DATASET ROWS:
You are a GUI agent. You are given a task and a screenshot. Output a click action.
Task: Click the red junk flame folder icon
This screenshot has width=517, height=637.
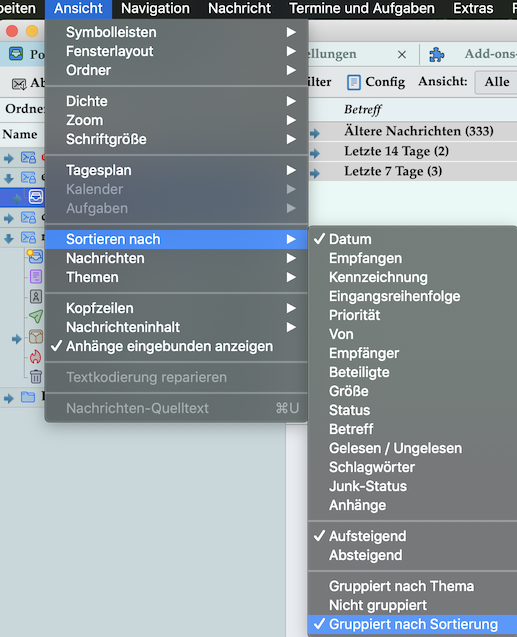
==
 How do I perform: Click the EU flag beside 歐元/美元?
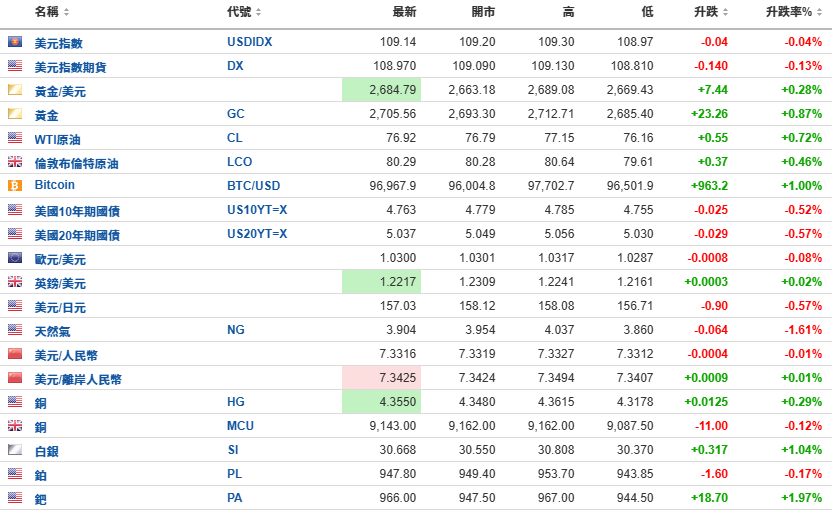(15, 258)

GOAL:
Find each line in the records above that contains the string "screenshot" and copy it out in full.

ANSWER:
You are a GUI agent. You are given a task and a screenshot. Output a click action.
This screenshot has width=517, height=637.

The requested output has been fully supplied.